- [AVAILABLE DATA]
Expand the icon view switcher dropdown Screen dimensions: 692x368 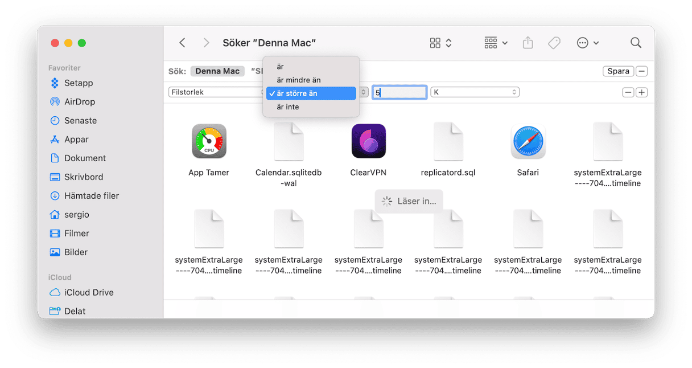pyautogui.click(x=440, y=43)
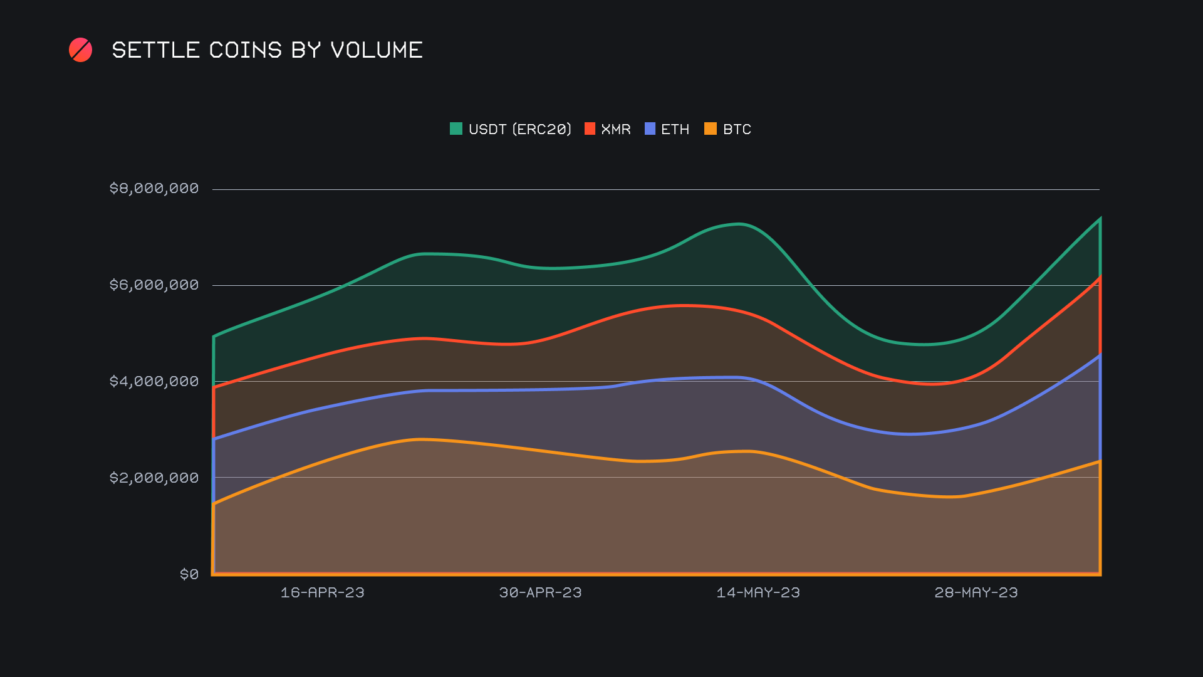Image resolution: width=1203 pixels, height=677 pixels.
Task: Toggle the XMR series legend label
Action: (x=615, y=129)
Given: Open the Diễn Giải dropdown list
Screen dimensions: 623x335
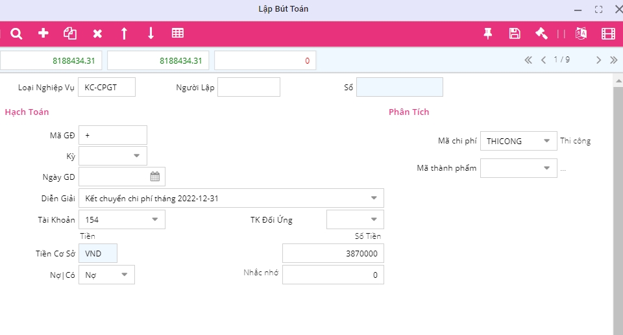Looking at the screenshot, I should tap(374, 198).
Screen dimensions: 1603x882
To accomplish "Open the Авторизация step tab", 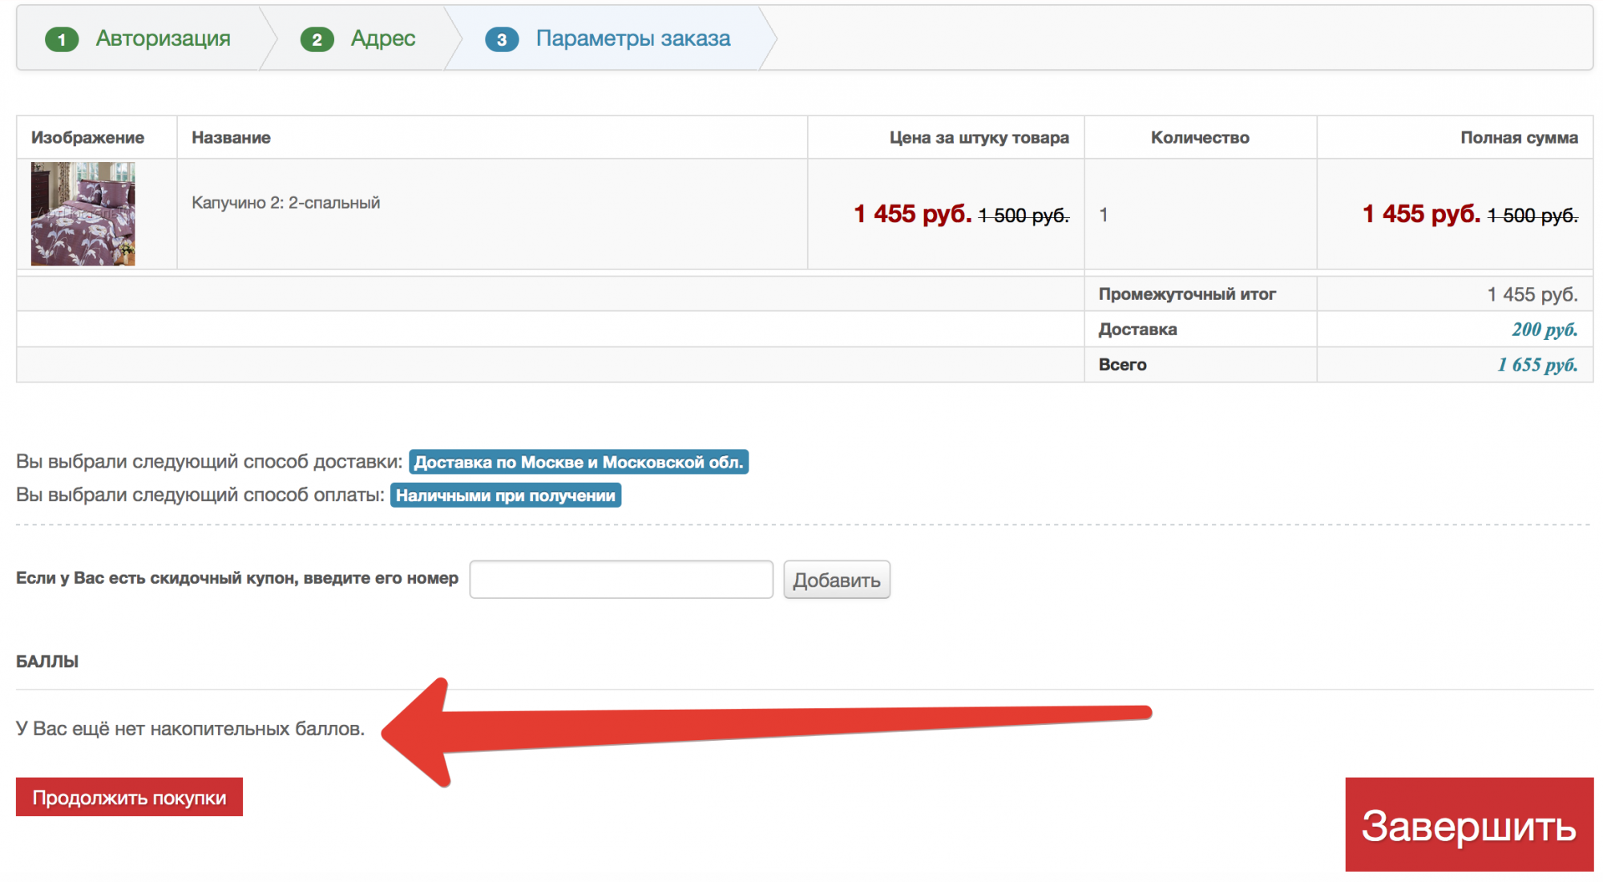I will point(163,38).
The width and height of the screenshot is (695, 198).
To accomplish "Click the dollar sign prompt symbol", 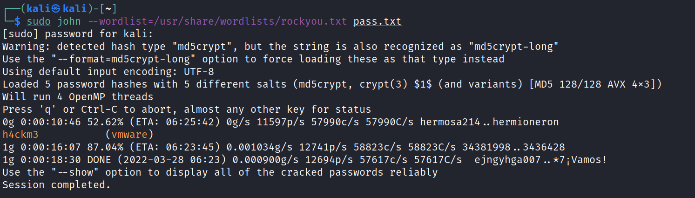I will tap(17, 21).
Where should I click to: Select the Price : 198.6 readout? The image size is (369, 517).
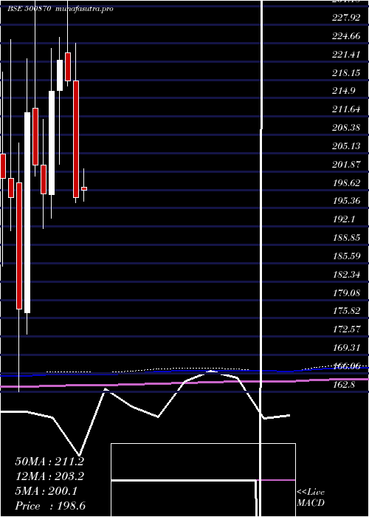click(50, 506)
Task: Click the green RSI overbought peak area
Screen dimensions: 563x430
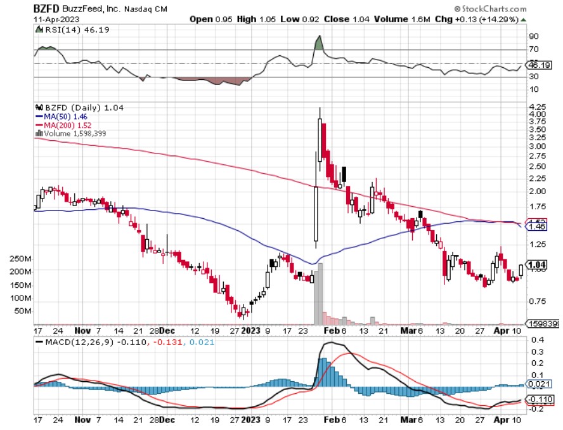Action: [318, 44]
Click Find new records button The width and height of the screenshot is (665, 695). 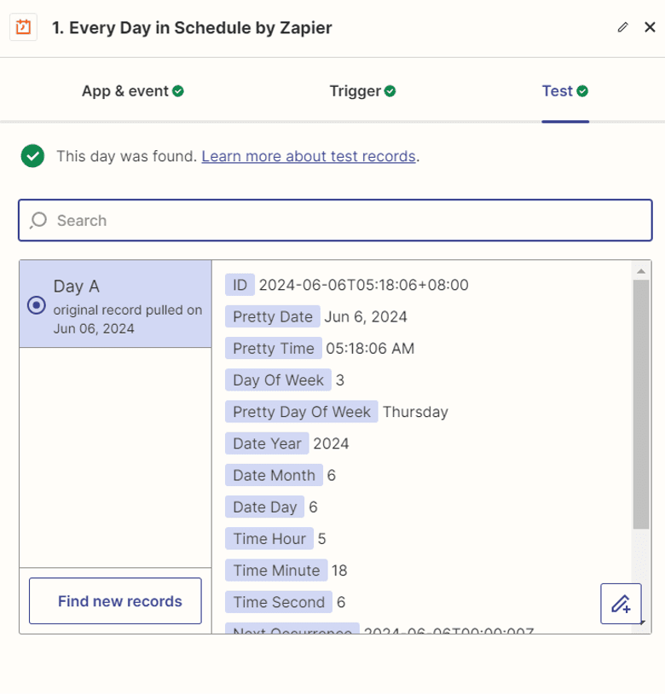pyautogui.click(x=115, y=601)
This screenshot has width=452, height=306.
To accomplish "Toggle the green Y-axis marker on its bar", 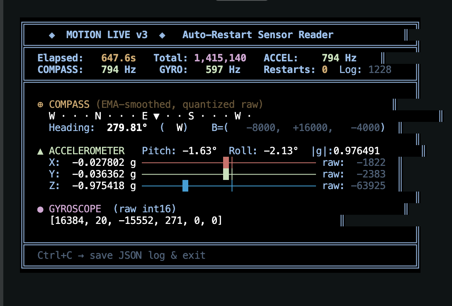I will tap(226, 175).
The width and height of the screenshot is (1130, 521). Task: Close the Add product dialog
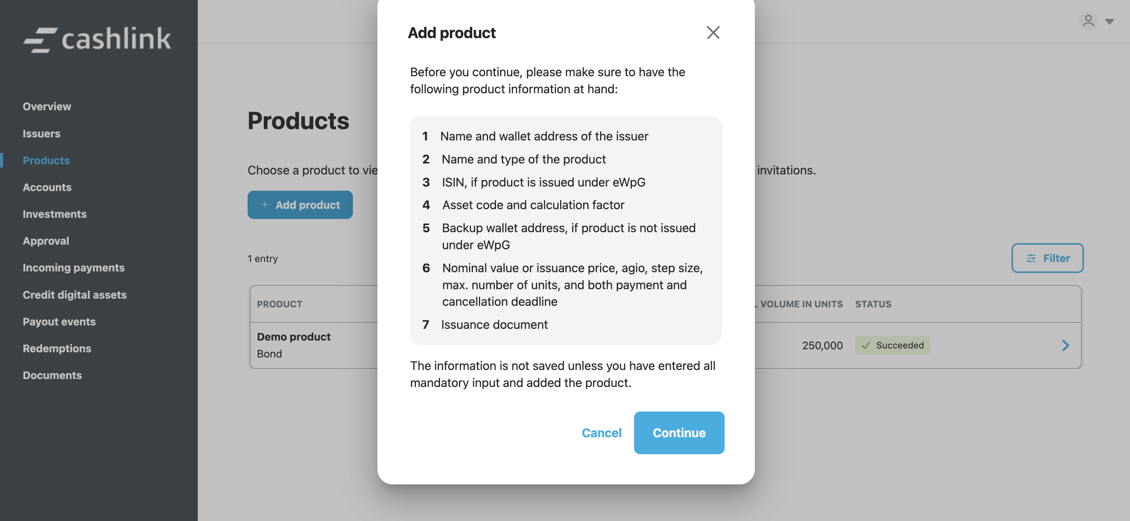713,32
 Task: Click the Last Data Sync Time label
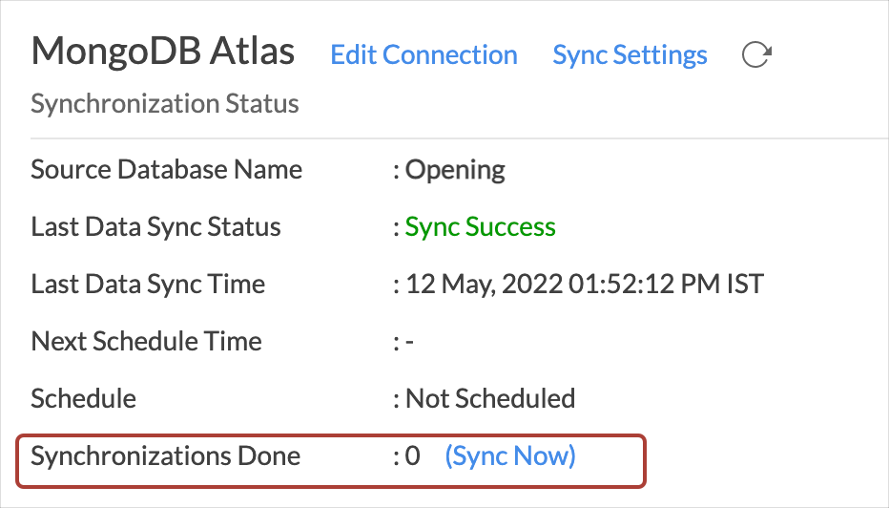(x=148, y=285)
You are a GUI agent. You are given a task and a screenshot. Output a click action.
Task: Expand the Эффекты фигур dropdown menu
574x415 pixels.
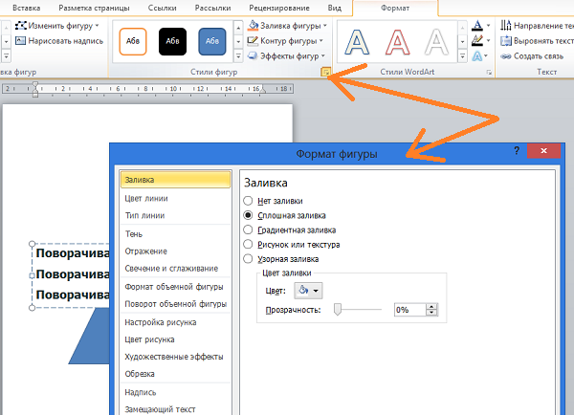(x=287, y=56)
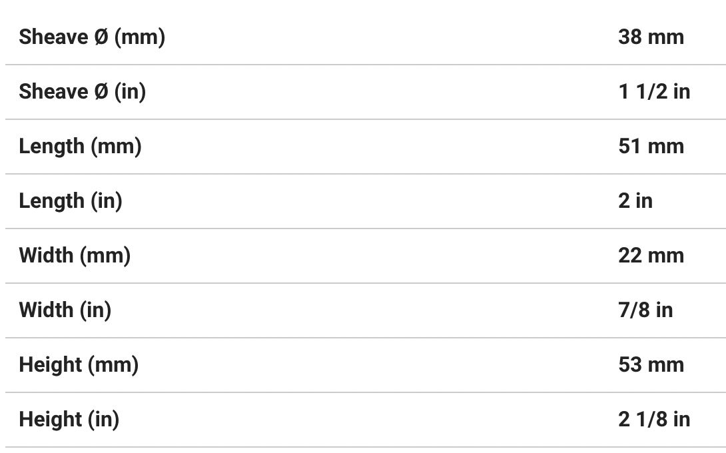
Task: Click the "Height (in)" label
Action: point(69,419)
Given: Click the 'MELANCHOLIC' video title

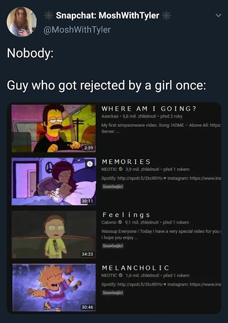Looking at the screenshot, I should click(136, 268).
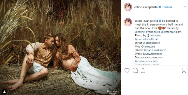This screenshot has height=95, width=188.
Task: Save the post with the bookmark icon
Action: tap(184, 70)
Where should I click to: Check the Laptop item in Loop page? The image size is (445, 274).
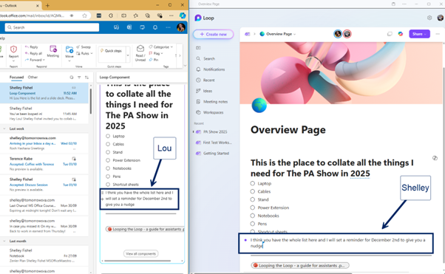pyautogui.click(x=252, y=183)
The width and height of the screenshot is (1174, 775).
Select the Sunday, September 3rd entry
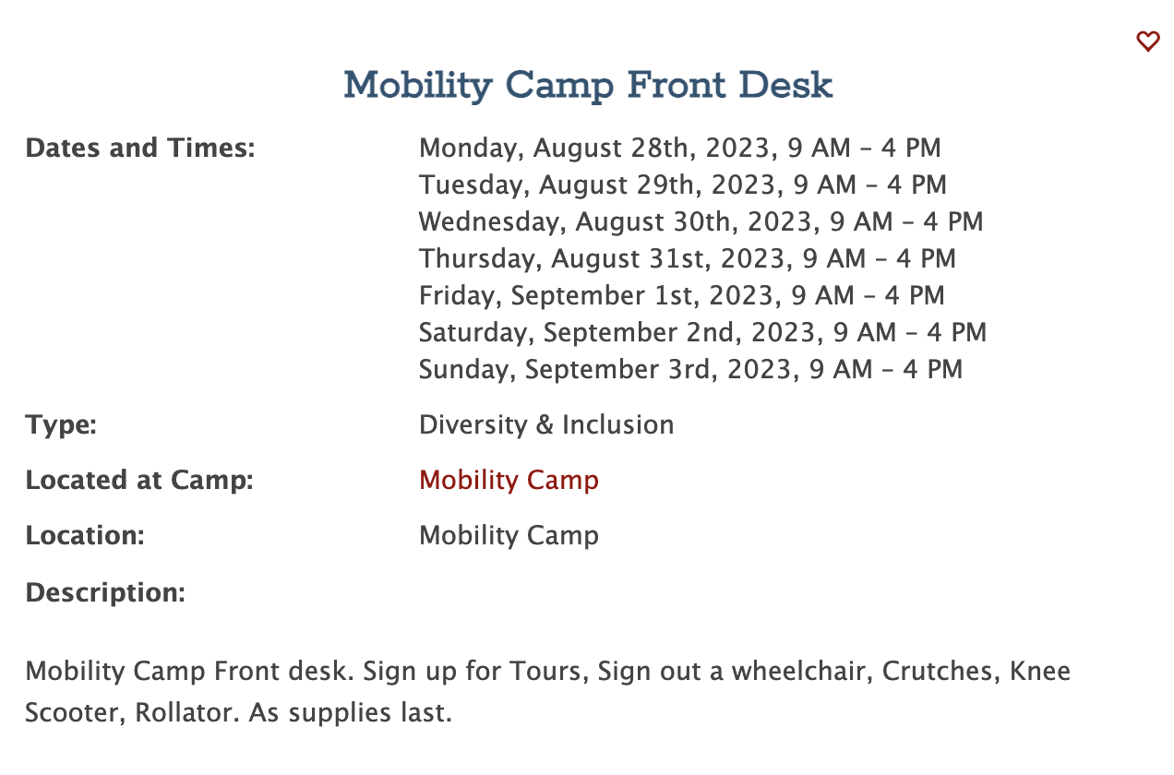point(690,369)
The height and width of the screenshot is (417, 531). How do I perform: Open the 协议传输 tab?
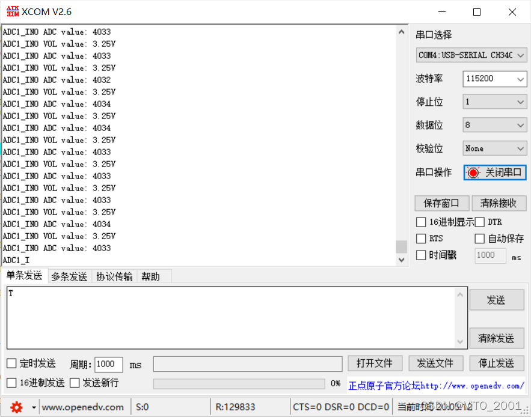pos(114,276)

- [TASK GOAL]
Transfer the material, starting at the line containing "The width and height of the screenshot is (1174, 775)." and ending at the end of the material, requests included. Add 127 to every coordinate in the answers and leave out the pictures.

- [TASK OUTPUT]
The width and height of the screenshot is (1174, 775).
Select the Sunday, September 3rd entry
point(817,496)
The height and width of the screenshot is (417, 531). How do I perform: Open the 协议传输 tab?
pos(241,403)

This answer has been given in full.